Would anybody happen to what its called and how it works? I’ve never seen anything like that before.
Also I was wondering if anyone knew where one could purchase something like that.
Thanks. I’m a first time poster and thought I’d ask here first before asking Cecil.
I think you are looking for a variation of a striker lighter. The wand has a wick inside it that is replenished with fuel inside the receptical. Usually you just strike them like a match but some have a device to spark as you pull it out.
Try searching for lighter collectors, yahoo has a web ring as well but I suspect the one your looking for will be tough to find.
On the subject of lighters in movies I have just been watching “Out of Africa” again . In one scene,set in 1913,Meryl Streep lights her cigarette with what looks like a very modern lighter. Were lighters around then ?, I always thought in that time only matches were in use.
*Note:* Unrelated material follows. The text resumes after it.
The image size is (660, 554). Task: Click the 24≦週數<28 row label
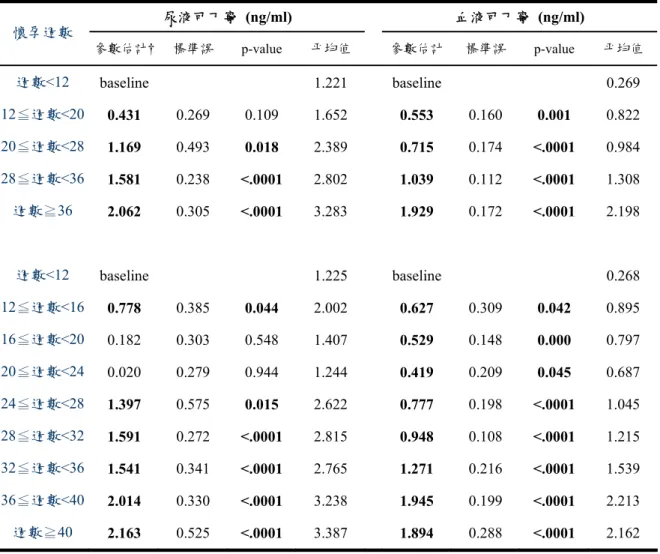coord(43,404)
I don’t really know when the first “thumb roll” type lighter was used, but the lighter in the second link provided by Ned dates to 1911 and the Montgomery Ward (R.I.P.) Catalog of 1895 featured lighters.
It’s called a “reusable match.” Picmr waxed eloquent about it in a thread about homemade cigarettes called “Roll Your Own,” which appeared within the last week either in MPSIMS or IMHO.
I’d provide a link, but I don’t want to burder the server with a search.
The wheel striker could easily have existed in 1913, but I don’t know if it did. In essence, it’s an adaptation of the “wheellock” idea from early firearms. Leonardo Da Vinci may have invented the wheellock - at any rate, wheellocks where made in the 16th century:
I scored my father a remake of a WWI-era “trench-lighter” which uses a mechanism which lifts a cap off of the wick while the wheel striker is activated. Releasing your thumb makes the cap automatically douse the flame.
Camel a few years ago came out with a similar thing. I think they called it a “resuable match.” It was shaped like a small pack of cigarettes and you could pull one out and strike along the side to get it to light. Used to have one, don’t know if I still do or not. I remember that it didn’t work as well as Bogey’s did, though.